Cumprimentam-se meio sem jeito. Ele usa uma camiseta listrada, ela, um vestido floral. Sorriem e entram no apartamento. Bah, que lugar massa, tu mora bem, hein? Ela o guia em um tour rápido pelos cômodos. Sentam na varanda. Um colchão se escora na parede sob um toldo, mais ou menos protegido da chuva. O que esse troço faz aí? Eu gosto de deitar aqui no sol. E de noite também. Agora no verão é tri bom. Ficar olhando pro céu. Mas às vezes os vizinhos aparecem na janela. Ele ri e pede para ver as músicas no ipod sobre a mesinha. Tu quer beber alguma coisa? Esqueci de oferecer. Tem cerveja e tem um champanhe que sobrou do ano-novo. Falava mais do que de costume, mas não estava propriamente nervosa. Sobem com as taças e a garrafa até o terraço. Ela posiciona a garrafa sobre a mureta lateral e se escora, apoiada nos quadris. Ele circula, olha para baixo, olha para frente, inspeciona o lugar e volta na direção dela. Se aproxima, acaricia o ombro dela com a mão esquerda, estica o braço direito para soltar a taça.

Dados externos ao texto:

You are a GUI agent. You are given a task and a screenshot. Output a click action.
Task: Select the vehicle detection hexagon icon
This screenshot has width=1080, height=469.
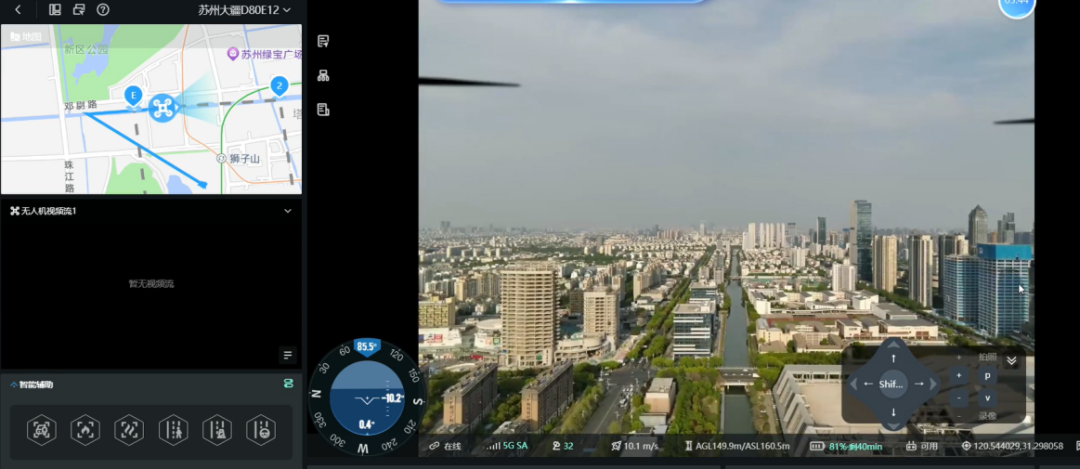pos(41,430)
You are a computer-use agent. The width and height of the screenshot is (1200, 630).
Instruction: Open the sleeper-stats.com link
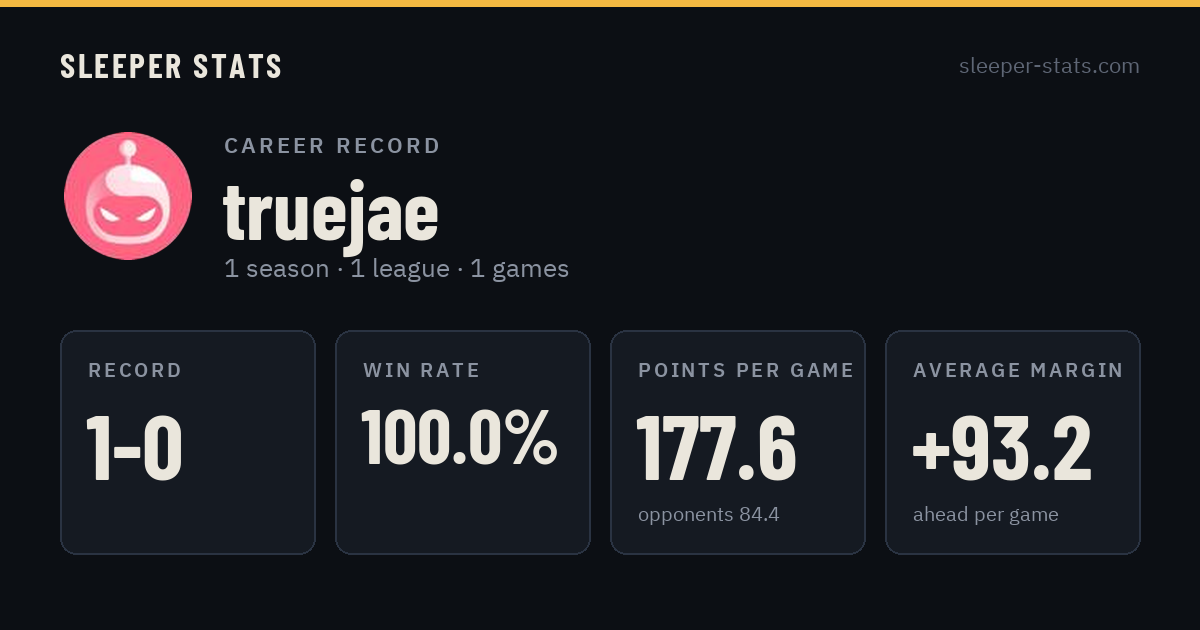point(1049,66)
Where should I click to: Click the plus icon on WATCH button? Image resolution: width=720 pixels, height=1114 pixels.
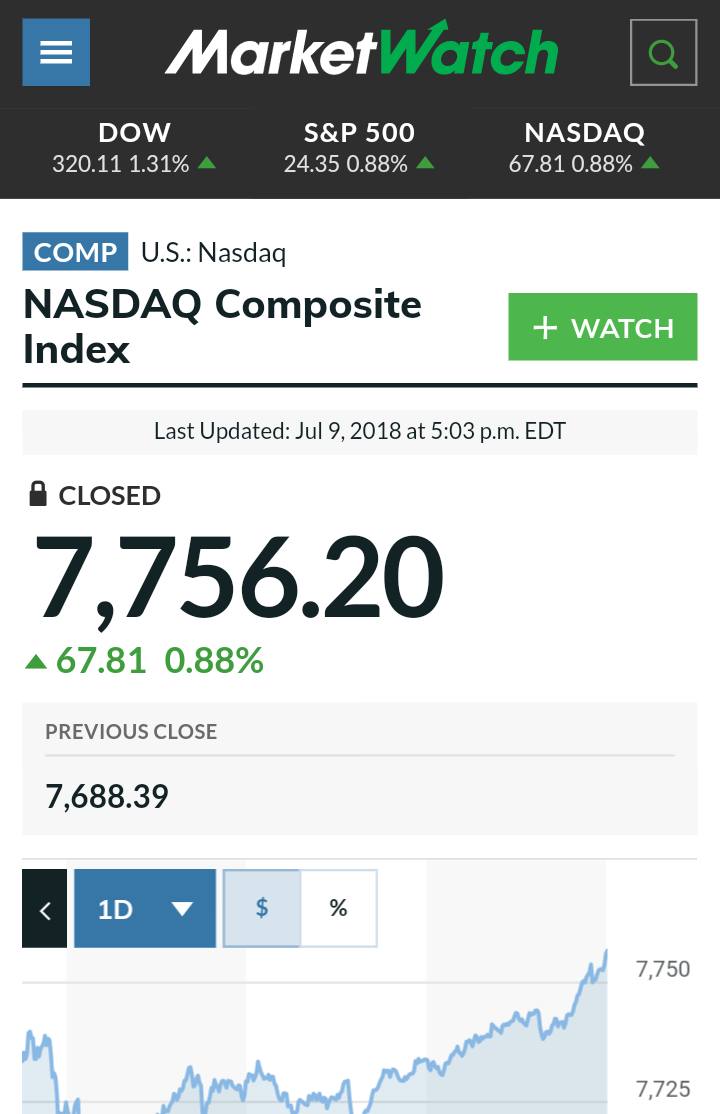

O físico, as roupas, os gostos, o jeito de falar e mexer as mãos enquanto fala.

Madrugada.
Cara, eles fumam Black.
Ele rouba um e se dirige à porta.
Ah, que graça tu. E o meu?
O sorriso.
Sempre o sorriso.

Eu sei que você não é uma pessoa comum.

Essa pode ser a nossa música, se a gente puder ter uma música. Repousavam sem perspectiva sobre a cama desarrumada no apartamento dela. Tarde de sábado. O ipod conectado à pequena caixinha de som tocava as músicas aleatoriamente. Muitas tardes se resumiam a isso. Ouvir música, nenhum objetivo, passando as mais chatas - essa não, essa não, deixa, volta naquela, não -, ela deitada sobre o peito dele, ele escorado no almofadão xadrez. Era capaz de passar a tarde naquela posição, o braço esquerdo levantado, servindo de apoio extra à cabeça, a mão direita habilmente trocando as músicas no aparelhinho. Ela ficava deitada, mexendo nos botões da camisa dele, desabotoando, abotoando de novo, enfiava os dedos no pequeno bolso do lado direito, fazia o indicador e o dedo médio caminharem sobre o peito que subia e descia lentamente. De repente levantava rápida, ajoelhava-se na cama ao lado dele, empolgada com alguma ideia ou pensamento, falava, ria faceira, voltava aos poucos para a posição original até se acomodar de novo, ele baixava o braço que segurava a cabeça e a envolvia, apertando bem forte.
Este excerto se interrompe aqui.